Fully Connected Neural Network

We will explore the fascinating field of deep learning in this blog post. The primary neural network configuration we use today, feed-forward networks, will be the subject of our attention today. 

We will investigate the key ideas and theories that have shaped the deep learning field. In the upcoming posts, we’ll talk about the initial models and the concepts that underlie them while also introducing some theory and some implementation in Python. 

The Universal Function Approximation, which will show how neural networks can approximate any kind of function, is an important block that we will cover. The softmax function and a few activations will also be covered.

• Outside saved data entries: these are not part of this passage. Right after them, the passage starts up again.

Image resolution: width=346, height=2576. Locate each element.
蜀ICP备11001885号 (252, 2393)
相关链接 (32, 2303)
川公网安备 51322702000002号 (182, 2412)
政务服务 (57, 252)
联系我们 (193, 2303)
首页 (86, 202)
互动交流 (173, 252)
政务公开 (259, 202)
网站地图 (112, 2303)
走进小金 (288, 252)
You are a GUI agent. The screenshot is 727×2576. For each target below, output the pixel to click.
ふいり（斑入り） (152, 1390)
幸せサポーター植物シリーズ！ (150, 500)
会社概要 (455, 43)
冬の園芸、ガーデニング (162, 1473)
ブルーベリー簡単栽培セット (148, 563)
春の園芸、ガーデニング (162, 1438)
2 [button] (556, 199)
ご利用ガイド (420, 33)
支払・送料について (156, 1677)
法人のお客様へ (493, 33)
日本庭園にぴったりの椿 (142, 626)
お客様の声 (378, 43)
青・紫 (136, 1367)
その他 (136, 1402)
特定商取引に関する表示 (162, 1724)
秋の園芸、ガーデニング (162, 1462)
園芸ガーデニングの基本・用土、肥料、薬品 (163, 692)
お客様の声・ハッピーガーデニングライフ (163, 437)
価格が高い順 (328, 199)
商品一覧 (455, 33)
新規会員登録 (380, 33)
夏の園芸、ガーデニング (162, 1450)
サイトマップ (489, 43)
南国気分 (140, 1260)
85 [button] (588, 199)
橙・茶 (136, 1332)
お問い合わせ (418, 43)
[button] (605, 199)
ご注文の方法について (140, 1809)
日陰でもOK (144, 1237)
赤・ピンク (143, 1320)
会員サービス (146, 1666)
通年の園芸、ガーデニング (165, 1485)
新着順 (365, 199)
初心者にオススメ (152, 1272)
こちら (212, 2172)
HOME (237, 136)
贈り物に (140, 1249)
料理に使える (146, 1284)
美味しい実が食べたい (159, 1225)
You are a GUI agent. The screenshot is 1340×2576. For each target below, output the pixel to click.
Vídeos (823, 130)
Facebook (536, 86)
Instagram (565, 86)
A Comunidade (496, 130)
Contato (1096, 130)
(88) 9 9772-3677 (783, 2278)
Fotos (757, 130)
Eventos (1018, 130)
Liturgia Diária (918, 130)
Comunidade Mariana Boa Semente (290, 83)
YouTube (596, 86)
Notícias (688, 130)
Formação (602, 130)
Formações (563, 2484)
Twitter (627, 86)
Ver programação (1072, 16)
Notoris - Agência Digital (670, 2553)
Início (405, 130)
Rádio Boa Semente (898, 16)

We sincerely hope that reading this blog post will help you learn more about the fascinating field of deep learning. Watch this space for more posts on this fascinating subject!

Perceptron

Perceptron is a fundamental building block of neural networks that are designed to mimic the functioning of the human brain. The perceptron is a single-layer neural network that is used to classify input data into two classes. It receives input from various sources, computes the weighted sum of inputs and passes it through an activation function to generate the output. Perceptron can model linear decision boundaries, meaning it can only solve linearly separable problems.

Rosenblatt’s Perceptron

As a result, it is constrained in how well it can handle issues like the logical exclusive OR (XOR).  In the XOR problem, one class is represented by the top left and bottom right, while the other class is represented by the bottom left and top right. The logical XOR function served as inspiration for this. These two point clouds cannot be separated by a single linear decision boundary when they are visualized.

Sample of XOR problem

If the XOR problem cannot be solved, it implies that we lack the ability to describe the entire logic, which in turn means that achieving strong AI is not possible. This led to a period when funding for artificial intelligence research was drastically reduced, and researchers were unable to secure new grants to support their work. This period is commonly referred to as the “AI Winter.”

Multi-Layer Perceptron

The introduction of the multi-layer perceptron marked a significant shift in the field of artificial neural networks. Rather than using a single neuron, the multi-layer perceptron employs multiple neurons arranged in layers. As shown in the simple diagram, the structure is similar to that of a perceptron, with inputs and weights. However, the difference lies in the multiple sums that go through non-linear functions, with the weights assigned and summarized again to go into another non-linearity.

Multi-Layer Perceptron

The ability to use multiple neurons in a multi-layer perceptron is highly intriguing since it enables the modeling of nonlinear decision boundaries. The neurons are arranged in hidden layers, meaning that they are not directly observing the input. Instead, they assign weights, perform computations, and only at the output layer, the results become visible. The weights that exist in the hidden layers are not directly observable, and their effects can only be seen when inputs are entered, and the activations are computed. At the output layer, we can observe the system’s behavior and understand what is happening. Therefore, the input layer, hidden layers, and output layer are critical components of the multi-layer perceptron.

Multi-Layer Perceptron

Universal Function Approximator

A universal function approximator is a type of neural network that has the ability to approximate any kind of mathematical function. This is achieved through the use of multiple layers of neurons and weights, with non-linear activation functions applied at each layer. By adjusting the weights of the neural network, it is possible to fit the function to the given dataset with high accuracy. This concept is fundamental to the field of deep learning and has led to a paradigm shift in machine learning. Universal function approximators enable the modeling of complex relationships in data and have found applications in a wide range of domains, including computer vision, natural language processing, and robotics.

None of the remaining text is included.